Supplied data
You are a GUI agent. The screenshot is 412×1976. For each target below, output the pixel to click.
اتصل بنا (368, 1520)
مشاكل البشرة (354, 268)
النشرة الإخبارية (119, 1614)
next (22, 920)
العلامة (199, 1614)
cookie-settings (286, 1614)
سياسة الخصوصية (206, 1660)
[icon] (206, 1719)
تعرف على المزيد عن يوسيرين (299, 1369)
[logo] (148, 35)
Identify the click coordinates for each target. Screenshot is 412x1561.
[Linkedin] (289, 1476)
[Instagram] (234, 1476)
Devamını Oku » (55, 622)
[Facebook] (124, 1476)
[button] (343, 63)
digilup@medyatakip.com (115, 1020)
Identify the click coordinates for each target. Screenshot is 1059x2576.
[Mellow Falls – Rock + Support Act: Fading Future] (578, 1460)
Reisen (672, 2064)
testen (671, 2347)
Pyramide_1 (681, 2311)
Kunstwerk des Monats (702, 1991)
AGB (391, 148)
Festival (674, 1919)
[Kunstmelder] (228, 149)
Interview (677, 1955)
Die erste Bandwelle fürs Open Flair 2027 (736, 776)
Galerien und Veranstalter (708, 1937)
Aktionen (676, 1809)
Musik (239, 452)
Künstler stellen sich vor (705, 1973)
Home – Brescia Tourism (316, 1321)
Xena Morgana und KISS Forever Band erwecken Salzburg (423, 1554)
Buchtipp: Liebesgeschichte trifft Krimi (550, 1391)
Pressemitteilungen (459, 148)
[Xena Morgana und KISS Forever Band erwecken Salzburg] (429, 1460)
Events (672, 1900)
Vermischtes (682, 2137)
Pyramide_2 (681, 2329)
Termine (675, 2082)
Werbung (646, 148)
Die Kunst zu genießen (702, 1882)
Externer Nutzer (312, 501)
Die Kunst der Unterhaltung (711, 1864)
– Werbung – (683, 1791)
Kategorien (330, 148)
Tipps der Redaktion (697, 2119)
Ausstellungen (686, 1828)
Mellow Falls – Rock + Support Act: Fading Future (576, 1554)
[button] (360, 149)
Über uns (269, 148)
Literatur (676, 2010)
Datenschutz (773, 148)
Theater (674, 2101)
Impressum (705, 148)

Required work
What is needed is a word-for-word restatement of every line from the one with "[Xena Morgana und" to the end of the entries above.

Output
[Xena Morgana und KISS Forever Band erwecken Salzburg] (429, 1460)
Events (672, 1900)
Vermischtes (682, 2137)
Pyramide_2 (681, 2329)
Termine (675, 2082)
Werbung (646, 148)
Die Kunst zu genießen (702, 1882)
Externer Nutzer (312, 501)
Die Kunst der Unterhaltung (711, 1864)
– Werbung – (683, 1791)
Kategorien (330, 148)
Tipps der Redaktion (697, 2119)
Ausstellungen (686, 1828)
Mellow Falls – Rock + Support Act: Fading Future (576, 1554)
[button] (360, 149)
Über uns (269, 148)
Literatur (676, 2010)
Datenschutz (773, 148)
Theater (674, 2101)
Impressum (705, 148)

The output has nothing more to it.